# AIM OF THE TASK:
Can you transcribe the records word for word, beginning with the line that contains "You are a computer-use agent." and continuing through the line that contains "Looking at the", with both of those lines included and the pictures left out?

# GIVEN DATA:
• • •

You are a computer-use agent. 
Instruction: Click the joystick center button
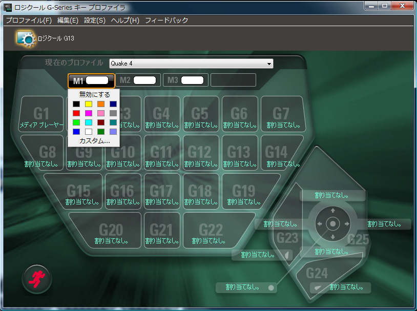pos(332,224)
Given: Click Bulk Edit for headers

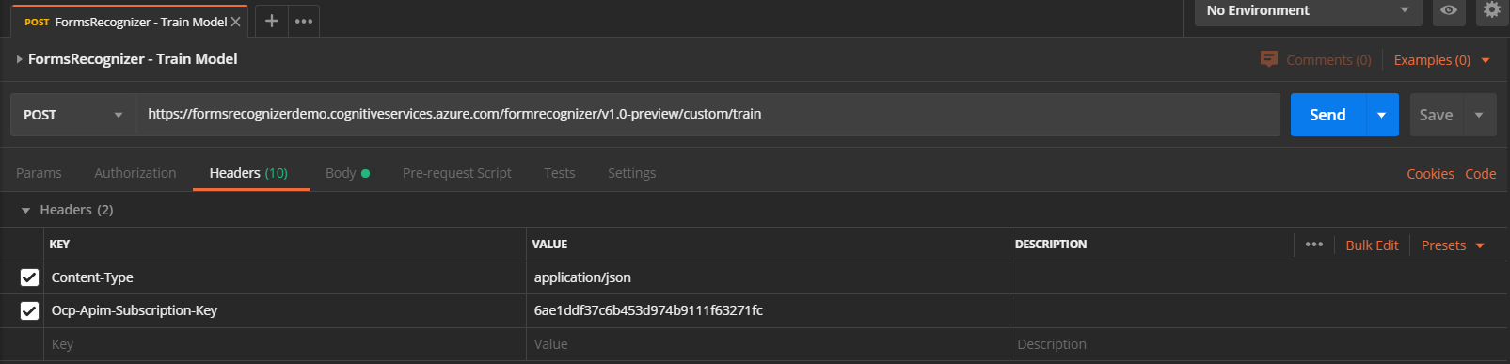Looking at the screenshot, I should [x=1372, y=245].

• • •

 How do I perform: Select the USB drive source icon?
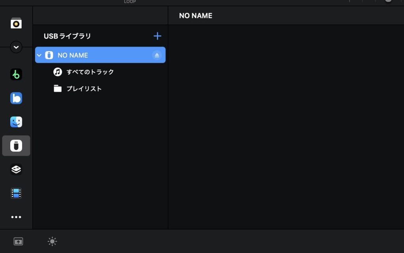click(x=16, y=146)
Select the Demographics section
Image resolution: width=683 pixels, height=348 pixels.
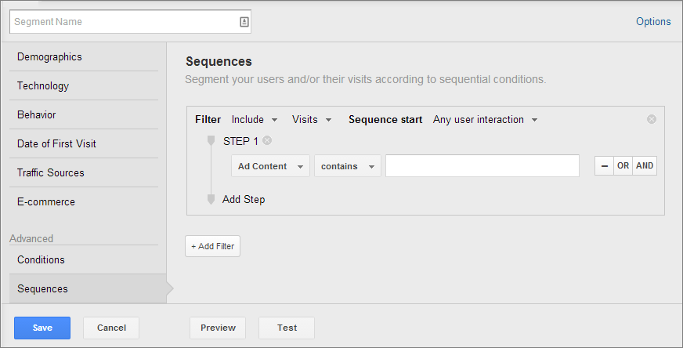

• • •

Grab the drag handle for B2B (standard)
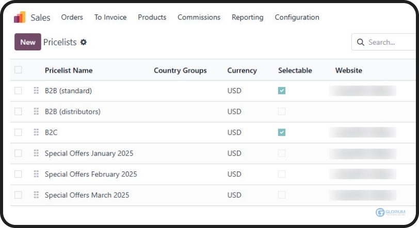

• • •

# TASK OUTPUT:
You are a computer-use agent. 
Instruction: Click the joystick center button
pos(332,224)
Given: Click Bulk Edit for headers

Looking at the screenshot, I should [x=1372, y=245].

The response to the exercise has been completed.